• Aufgabe 1: Gib aus der Gerichtsentscheidung den Abschnitt von „2. Ist der Auftraggeber“ bis „110.000,00 EUR festgesetzt.“ erneut wieder und tausche dabei „Streitwert“ gegen „Gegenstandswert“ aus.

• Quellenauszug:
##############################
Leitsatz (amtlich)
1. Schließt der Auftraggeber mit demselben Auftragnehmer einen Vertrag über die Errichtung eines Gebäudes zum Betrieb einer Pension sowie einen weiteren über die Erstellung einer Eigentumswohnung in demselben Gebäude, können beide Verträge aufgrund des rechtlichen und wirtschaftlichen Zusammenhanges als einheitliches Rechtsgeschäft angesehen werden.
2. Ist der Auftraggeber in diesem Falle nach der überwiegenden Zweckrichtung schon im Rahmen der Existenzgründung als Unternehmer im Sinne von § 14 BGB anzusehen, kann bei Einbeziehung der VOB/B insgesamt die auf vier Jahre verkürzte Verjährungsfrist zum Tragen kommen.
Normenkette
BGB §§ 13-14, 214, 307 Abs. 1-2, § 309 Nr. 8, § 310 Abs. 1, §§ 633-634, 634a; VOB B § 13 Abs. 4 Nr. 1
Tenor
I. Der Klägerin wird unter wirtschaftlichen Gesichtspunkten eine Rücknahme ihrer Klage anheimgestellt.
II. Es besteht Gelegenheit zur Stellungnahme binnen drei Wochen.
III. Der Streitwert des Berufungsverfahrens wird vorläufig auf bis zu 110.000,00 EUR festgesetzt.
Gründe
Der Anregung einer Klagerücknahme liegt nach vorläufiger Einschätzung die Überlegung zugrunde, dass die zulässige Berufung begründet erscheinen könnte, weil die Klage ihrerseits zwar ebenfalls zulässig, aber unbegründet sein dürfte.
##############################
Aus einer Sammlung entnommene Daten
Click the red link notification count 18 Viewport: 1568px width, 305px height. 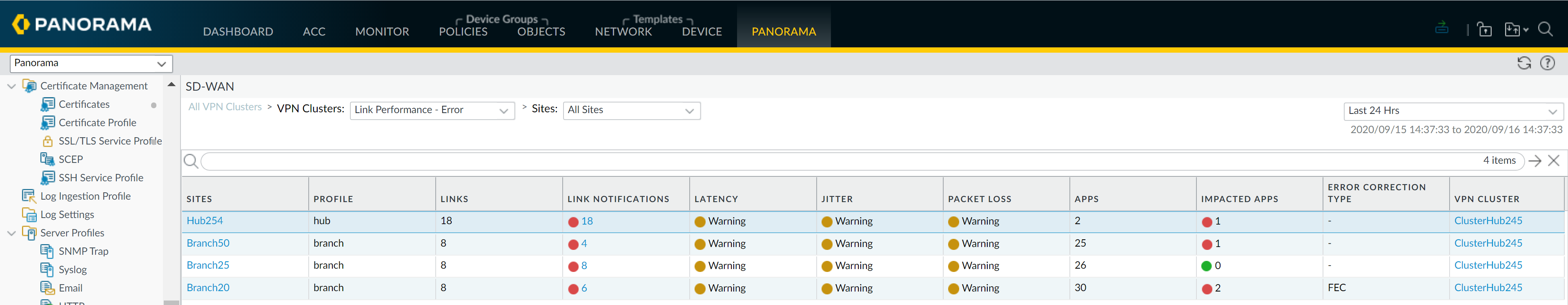[x=586, y=222]
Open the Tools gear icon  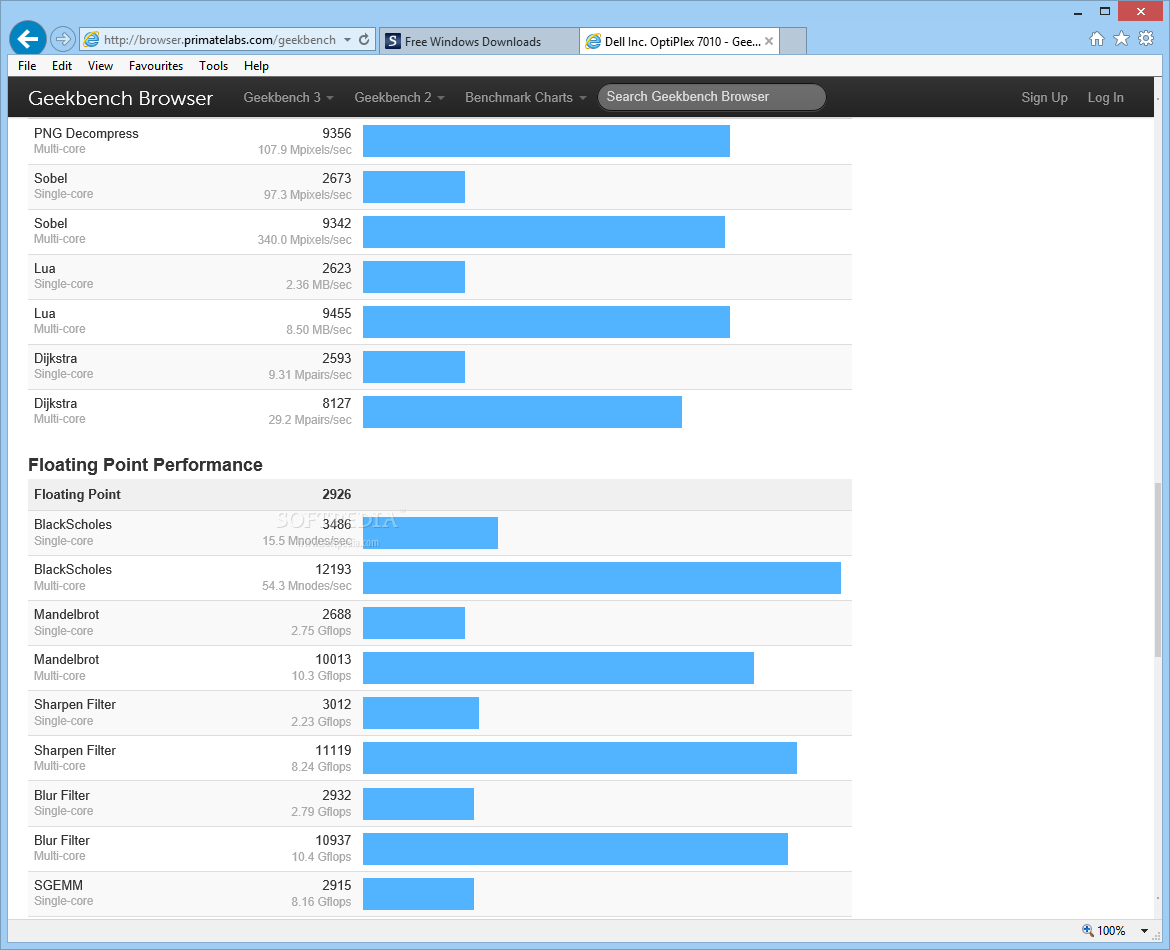(1146, 39)
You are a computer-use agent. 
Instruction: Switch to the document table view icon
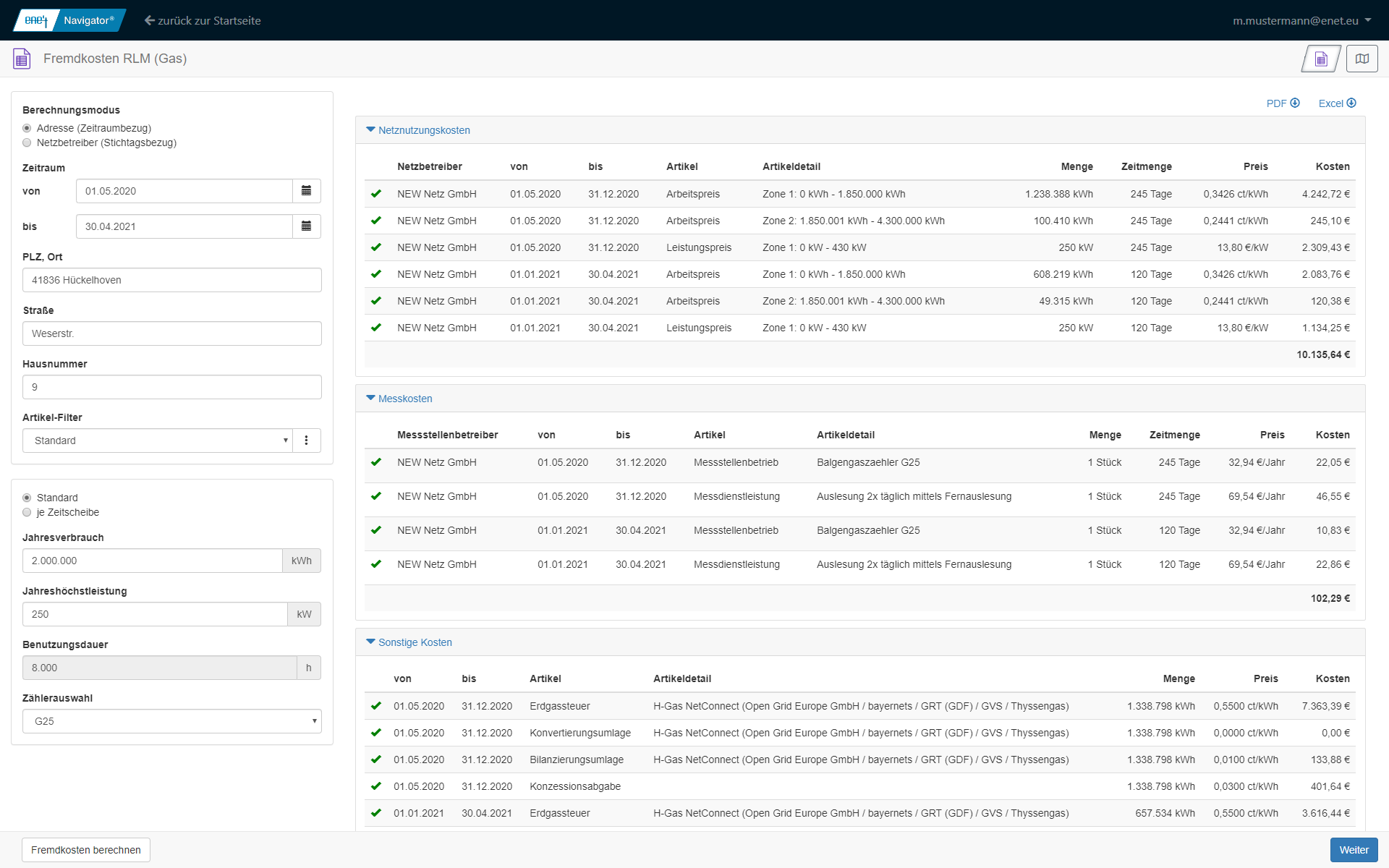click(1321, 59)
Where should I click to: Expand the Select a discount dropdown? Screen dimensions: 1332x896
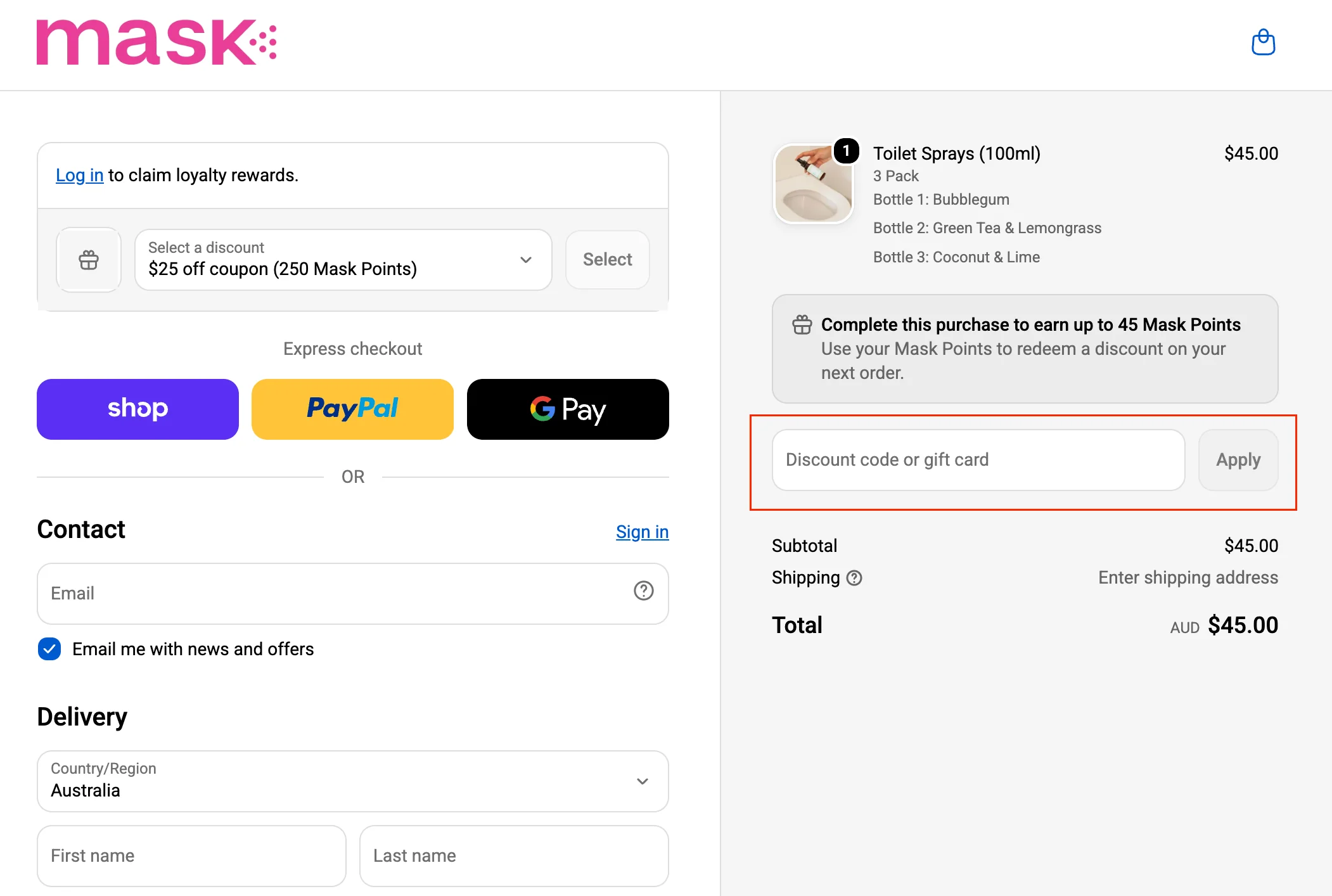pyautogui.click(x=343, y=260)
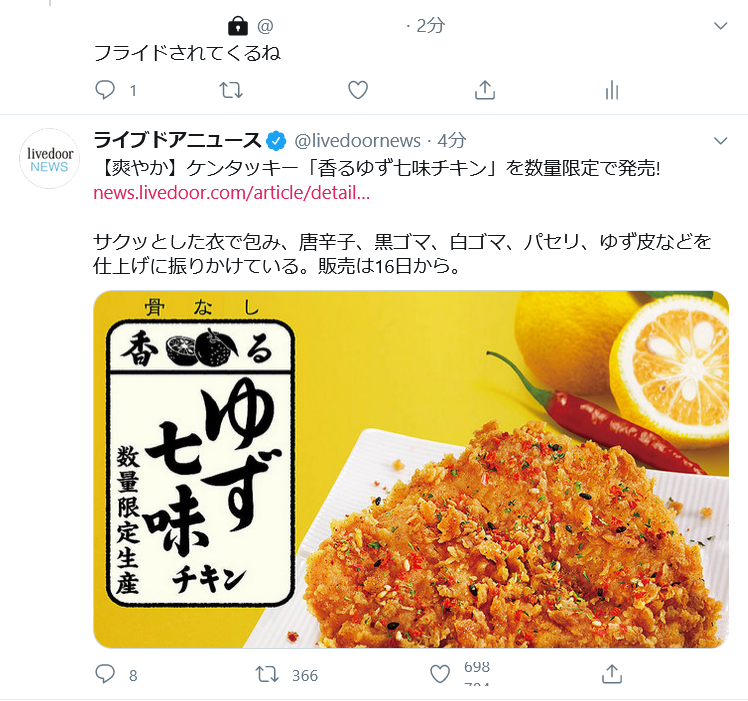Open the livedoor news tweet options chevron
The image size is (748, 701).
tap(720, 141)
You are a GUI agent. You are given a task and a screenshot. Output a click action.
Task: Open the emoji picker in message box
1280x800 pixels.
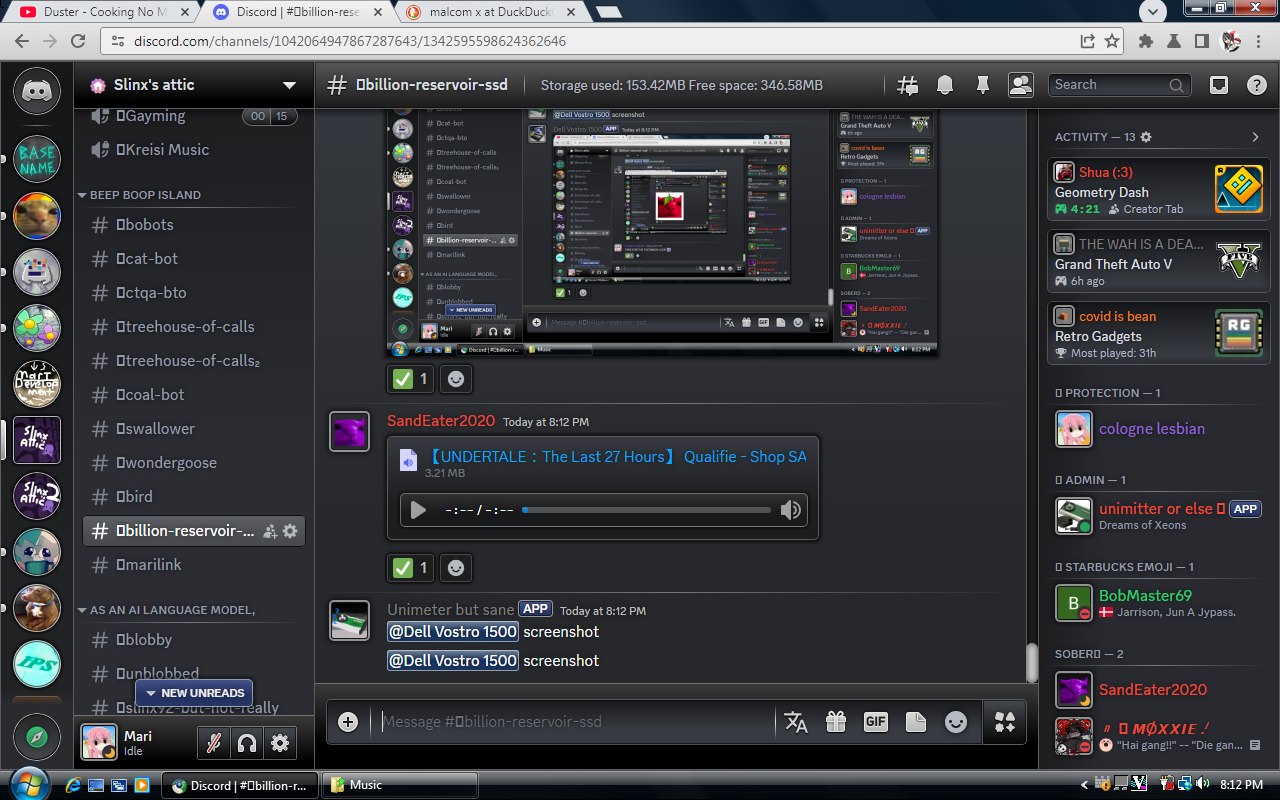point(956,722)
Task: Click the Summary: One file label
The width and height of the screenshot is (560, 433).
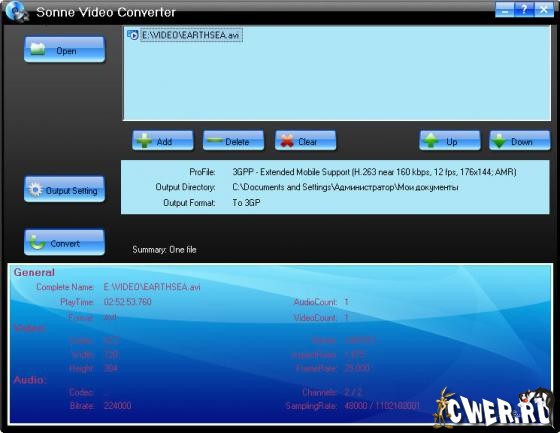Action: [x=164, y=250]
##############################
• Aufgabe 2: Gib aus den Datenzeilen den Abschnitt von der Zeile mit „Where should I“ bis einschließlich der Zeile mit „point(956,722)“ unverändert wieder und lass die Bilder dabei weg.

• Antwort 1:
2. Ist der Auftraggeber in diesem Falle nach der überwiegenden Zweckrichtung schon im Rahmen der Existenzgründung als Unternehmer im Sinne von § 14 BGB anzusehen, kann bei Einbeziehung der VOB/B insgesamt die auf vier Jahre verkürzte Verjährungsfrist zum Tragen kommen.
Normenkette
BGB §§ 13-14, 214, 307 Abs. 1-2, § 309 Nr. 8, § 310 Abs. 1, §§ 633-634, 634a; VOB B § 13 Abs. 4 Nr. 1
Tenor
I. Der Klägerin wird unter wirtschaftlichen Gesichtspunkten eine Rücknahme ihrer Klage anheimgestellt.
II. Es besteht Gelegenheit zur Stellungnahme binnen drei Wochen.
III. Der Gegenstandswert des Berufungsverfahrens wird vorläufig auf bis zu 110.000,00 EUR festgesetzt.

• Antwort 2:
Where should I click to: Expand the Select a discount dropdown? Screen dimensions: 1332x896
pyautogui.click(x=343, y=260)
Open the livedoor news tweet options chevron
The image size is (748, 701).
tap(720, 141)
You are a GUI agent. You are given a task and a screenshot. Output a click action.
Task: Open the emoji picker in message box
1280x800 pixels.
point(956,722)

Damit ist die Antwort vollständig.